Segment Open

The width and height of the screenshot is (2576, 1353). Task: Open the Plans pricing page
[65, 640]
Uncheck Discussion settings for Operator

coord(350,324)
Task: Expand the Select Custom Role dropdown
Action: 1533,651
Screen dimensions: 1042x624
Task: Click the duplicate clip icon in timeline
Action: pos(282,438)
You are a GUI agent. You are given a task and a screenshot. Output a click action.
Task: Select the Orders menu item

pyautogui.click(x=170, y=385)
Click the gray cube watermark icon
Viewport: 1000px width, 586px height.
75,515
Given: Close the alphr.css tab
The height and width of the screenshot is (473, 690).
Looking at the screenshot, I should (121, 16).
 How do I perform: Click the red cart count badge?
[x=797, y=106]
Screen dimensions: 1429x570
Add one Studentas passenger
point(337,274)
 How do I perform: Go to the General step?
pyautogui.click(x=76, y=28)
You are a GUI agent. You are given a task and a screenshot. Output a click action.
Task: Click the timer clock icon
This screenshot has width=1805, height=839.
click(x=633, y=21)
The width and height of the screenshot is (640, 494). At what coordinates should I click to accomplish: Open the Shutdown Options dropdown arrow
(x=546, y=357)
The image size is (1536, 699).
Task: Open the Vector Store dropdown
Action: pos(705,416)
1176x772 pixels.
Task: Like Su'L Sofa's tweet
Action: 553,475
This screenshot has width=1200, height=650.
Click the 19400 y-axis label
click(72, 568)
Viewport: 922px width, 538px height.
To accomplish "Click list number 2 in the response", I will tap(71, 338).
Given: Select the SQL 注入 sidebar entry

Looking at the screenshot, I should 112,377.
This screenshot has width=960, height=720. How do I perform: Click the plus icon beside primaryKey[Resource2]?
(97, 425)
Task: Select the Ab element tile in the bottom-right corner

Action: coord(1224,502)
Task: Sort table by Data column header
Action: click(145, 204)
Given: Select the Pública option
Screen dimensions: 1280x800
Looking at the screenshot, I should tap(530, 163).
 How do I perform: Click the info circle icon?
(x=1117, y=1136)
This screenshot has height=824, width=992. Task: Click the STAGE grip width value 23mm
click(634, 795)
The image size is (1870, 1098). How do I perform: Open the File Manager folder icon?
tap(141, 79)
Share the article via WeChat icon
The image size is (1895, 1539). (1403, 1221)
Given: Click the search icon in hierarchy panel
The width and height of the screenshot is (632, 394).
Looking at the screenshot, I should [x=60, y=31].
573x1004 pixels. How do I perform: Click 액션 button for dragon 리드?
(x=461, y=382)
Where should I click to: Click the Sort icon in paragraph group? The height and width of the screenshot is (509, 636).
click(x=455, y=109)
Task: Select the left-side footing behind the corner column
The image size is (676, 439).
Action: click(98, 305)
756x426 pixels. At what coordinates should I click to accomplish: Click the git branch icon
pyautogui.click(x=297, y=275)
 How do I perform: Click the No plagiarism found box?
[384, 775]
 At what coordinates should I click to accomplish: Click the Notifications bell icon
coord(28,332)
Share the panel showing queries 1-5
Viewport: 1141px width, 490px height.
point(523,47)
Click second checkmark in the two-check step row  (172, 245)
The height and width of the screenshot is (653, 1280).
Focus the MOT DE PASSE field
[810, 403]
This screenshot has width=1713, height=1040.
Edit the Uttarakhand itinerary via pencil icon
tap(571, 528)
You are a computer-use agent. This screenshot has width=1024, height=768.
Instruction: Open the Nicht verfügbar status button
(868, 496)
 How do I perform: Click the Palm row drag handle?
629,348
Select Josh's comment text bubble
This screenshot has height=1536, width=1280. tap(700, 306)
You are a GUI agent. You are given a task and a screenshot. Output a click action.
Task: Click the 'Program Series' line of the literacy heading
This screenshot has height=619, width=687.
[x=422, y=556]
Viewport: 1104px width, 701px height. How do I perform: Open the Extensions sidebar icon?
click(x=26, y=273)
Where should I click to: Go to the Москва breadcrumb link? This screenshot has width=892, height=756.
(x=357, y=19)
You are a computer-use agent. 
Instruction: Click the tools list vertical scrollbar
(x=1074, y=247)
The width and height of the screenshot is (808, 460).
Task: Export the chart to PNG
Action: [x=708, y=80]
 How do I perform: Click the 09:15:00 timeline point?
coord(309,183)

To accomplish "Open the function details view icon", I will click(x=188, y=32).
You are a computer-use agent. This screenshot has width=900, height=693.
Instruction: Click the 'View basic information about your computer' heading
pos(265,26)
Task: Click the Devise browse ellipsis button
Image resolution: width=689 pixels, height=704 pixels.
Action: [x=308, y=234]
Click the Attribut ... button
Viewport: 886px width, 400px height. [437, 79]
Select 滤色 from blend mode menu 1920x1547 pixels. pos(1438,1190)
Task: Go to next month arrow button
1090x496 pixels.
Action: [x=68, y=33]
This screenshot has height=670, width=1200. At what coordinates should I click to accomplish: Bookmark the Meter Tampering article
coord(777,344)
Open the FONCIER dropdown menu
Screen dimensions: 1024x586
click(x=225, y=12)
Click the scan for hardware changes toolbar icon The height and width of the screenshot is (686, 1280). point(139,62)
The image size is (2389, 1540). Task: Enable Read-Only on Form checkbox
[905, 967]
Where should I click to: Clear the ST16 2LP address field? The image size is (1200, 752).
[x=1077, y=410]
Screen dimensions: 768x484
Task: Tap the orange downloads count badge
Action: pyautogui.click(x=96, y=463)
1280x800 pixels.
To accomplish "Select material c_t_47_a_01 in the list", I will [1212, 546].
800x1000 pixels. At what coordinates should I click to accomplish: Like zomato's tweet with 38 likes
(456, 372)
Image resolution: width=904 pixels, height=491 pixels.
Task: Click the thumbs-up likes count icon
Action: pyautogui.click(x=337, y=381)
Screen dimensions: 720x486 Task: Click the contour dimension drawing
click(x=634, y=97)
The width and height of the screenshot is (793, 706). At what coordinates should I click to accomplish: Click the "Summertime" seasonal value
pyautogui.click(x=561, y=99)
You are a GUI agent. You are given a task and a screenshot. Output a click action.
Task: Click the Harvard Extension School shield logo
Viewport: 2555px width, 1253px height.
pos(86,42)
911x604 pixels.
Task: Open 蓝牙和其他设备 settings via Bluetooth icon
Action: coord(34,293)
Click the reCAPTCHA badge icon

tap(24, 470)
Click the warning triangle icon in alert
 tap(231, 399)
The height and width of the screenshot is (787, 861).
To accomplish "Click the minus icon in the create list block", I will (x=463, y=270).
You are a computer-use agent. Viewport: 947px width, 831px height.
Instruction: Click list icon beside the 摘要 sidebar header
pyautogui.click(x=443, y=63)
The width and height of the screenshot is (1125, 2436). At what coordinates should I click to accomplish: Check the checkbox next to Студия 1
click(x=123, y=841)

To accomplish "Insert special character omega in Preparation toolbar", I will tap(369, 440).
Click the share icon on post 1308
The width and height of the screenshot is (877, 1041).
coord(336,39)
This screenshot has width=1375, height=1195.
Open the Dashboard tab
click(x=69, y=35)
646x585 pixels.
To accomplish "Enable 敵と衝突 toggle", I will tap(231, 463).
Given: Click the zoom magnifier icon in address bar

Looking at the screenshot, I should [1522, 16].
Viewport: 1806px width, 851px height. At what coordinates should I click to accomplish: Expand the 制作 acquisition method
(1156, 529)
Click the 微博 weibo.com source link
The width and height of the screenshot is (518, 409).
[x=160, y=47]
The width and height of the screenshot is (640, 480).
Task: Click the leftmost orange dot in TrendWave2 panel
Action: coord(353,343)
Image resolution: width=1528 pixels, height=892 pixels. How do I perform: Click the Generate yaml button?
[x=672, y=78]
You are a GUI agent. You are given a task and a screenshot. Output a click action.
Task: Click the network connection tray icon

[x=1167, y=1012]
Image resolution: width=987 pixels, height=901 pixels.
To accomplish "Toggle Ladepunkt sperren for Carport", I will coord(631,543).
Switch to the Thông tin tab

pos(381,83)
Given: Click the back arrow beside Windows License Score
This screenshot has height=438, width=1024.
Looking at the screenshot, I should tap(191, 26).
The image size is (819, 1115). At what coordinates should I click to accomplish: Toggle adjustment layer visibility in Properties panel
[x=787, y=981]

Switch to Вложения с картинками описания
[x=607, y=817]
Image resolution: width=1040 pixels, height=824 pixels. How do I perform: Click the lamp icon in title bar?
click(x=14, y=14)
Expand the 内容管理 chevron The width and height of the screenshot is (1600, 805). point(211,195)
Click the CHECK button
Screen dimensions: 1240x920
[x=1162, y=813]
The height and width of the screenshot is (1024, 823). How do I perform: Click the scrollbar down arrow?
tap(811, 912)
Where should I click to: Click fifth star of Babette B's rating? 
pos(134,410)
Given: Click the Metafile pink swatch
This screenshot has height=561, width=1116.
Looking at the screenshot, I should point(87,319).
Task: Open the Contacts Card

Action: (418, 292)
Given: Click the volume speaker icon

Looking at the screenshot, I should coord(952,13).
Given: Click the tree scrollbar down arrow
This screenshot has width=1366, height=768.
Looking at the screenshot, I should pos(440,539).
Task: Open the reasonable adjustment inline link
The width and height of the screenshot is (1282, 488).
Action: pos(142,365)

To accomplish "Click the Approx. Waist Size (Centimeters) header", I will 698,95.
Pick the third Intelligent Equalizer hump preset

Segment Closed

▶ _ACTIVITY_: Examine the records above and give the number of lines in which the string "toolbar" appears, with no other words.

▶ _SOLUTION TO THIS PROBLEM_: 2